Kruger, a professor in the art department at UCLA since 2006, has long maintained a commitment to teaching as a part of her practice. In December she will visit the National Gallery to talk with high school art students from DC Public Schools. The students will participate in education programs throughout the fall with Gallery educators, studying Kruger’s work in the Tower exhibition and exploring the construction of identity in artworks across the museum’s collection. This program marks the first time that an artist with an exhibition currently on view has worked with local students at the Gallery, and highlights Kruger’s commitment to teaching and inspiring the next generation.
As a former film and television critic for Artforum, Kruger has acknowledged a deep interest in the moving image. In December the Gallery will feature an extensive film series, “Barbara Kruger Selects,” chosen by the artist around the theme of the show and the artist’s methodologies.

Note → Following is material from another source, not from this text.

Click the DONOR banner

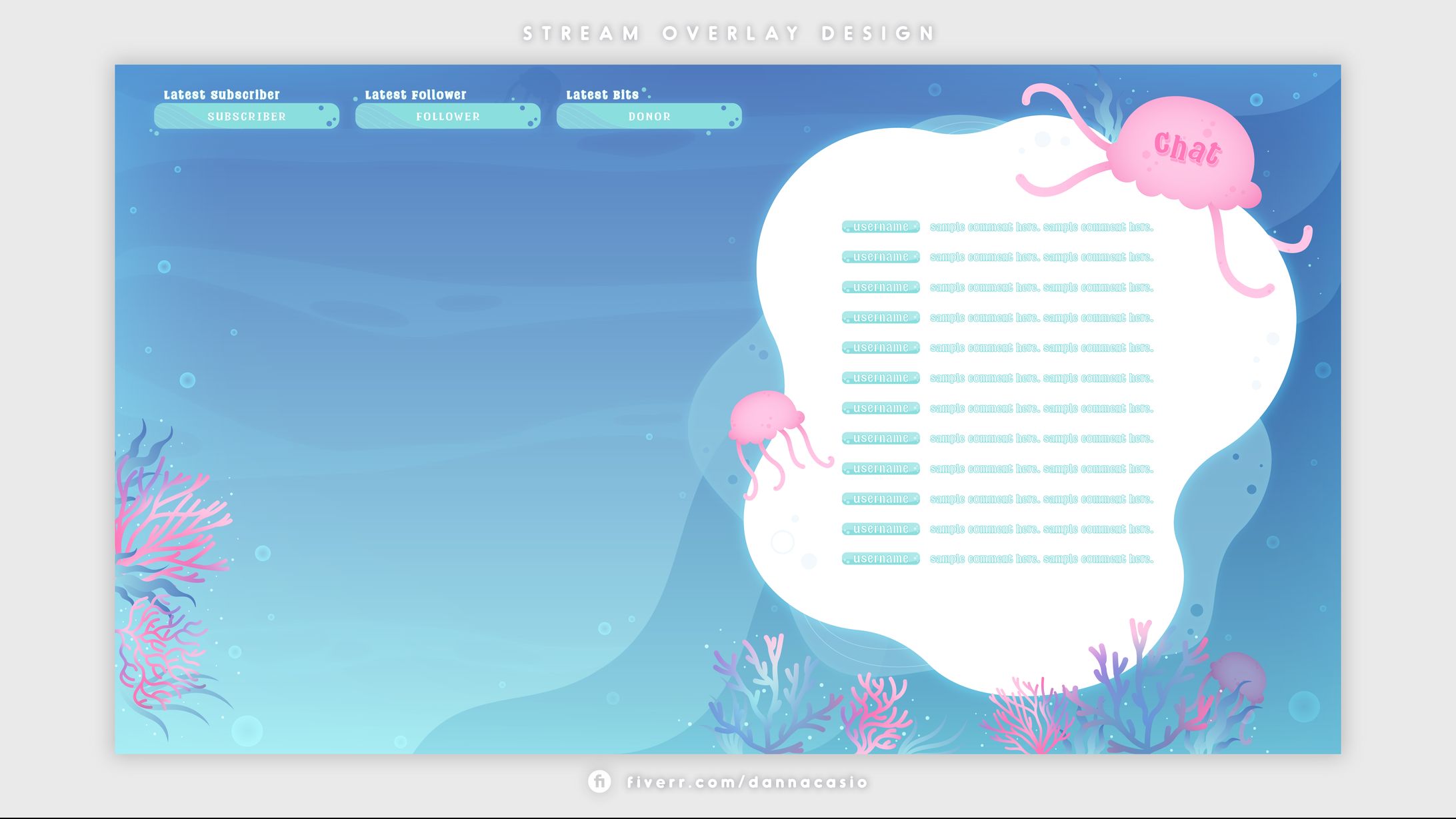point(649,116)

Exhibition curator Molly Donovan, associate curator, department of modern art, National Gallery of Art, will present a lecture on Sunday, October 23, 2016, at 2:00 p.m.
Barbara Kruger (b. 1945)
Kruger’s higher education began at Syracuse University and continued at Parson’s School of Art and Design in New York, where she studied with Diane Arbus and Marvin Israel in 1966. Beginning in 1967 Kruger worked as a layout editor at Condé Nast for twelve years, including posts at Mademoiselle, House and Garden, and Aperture. In 1969 Kruger began to make her own art while also writing poetry and film and television reviews. A decade later she had developed her “picture practice” with photographs repurposed from 1940s–1970s manuals and magazines that she overlaid with her own texts or commonplace phrases. The completed works alter her found materials, inscribing her admonitions and questions over the images to stimulate and rouse the viewer from passive acceptance.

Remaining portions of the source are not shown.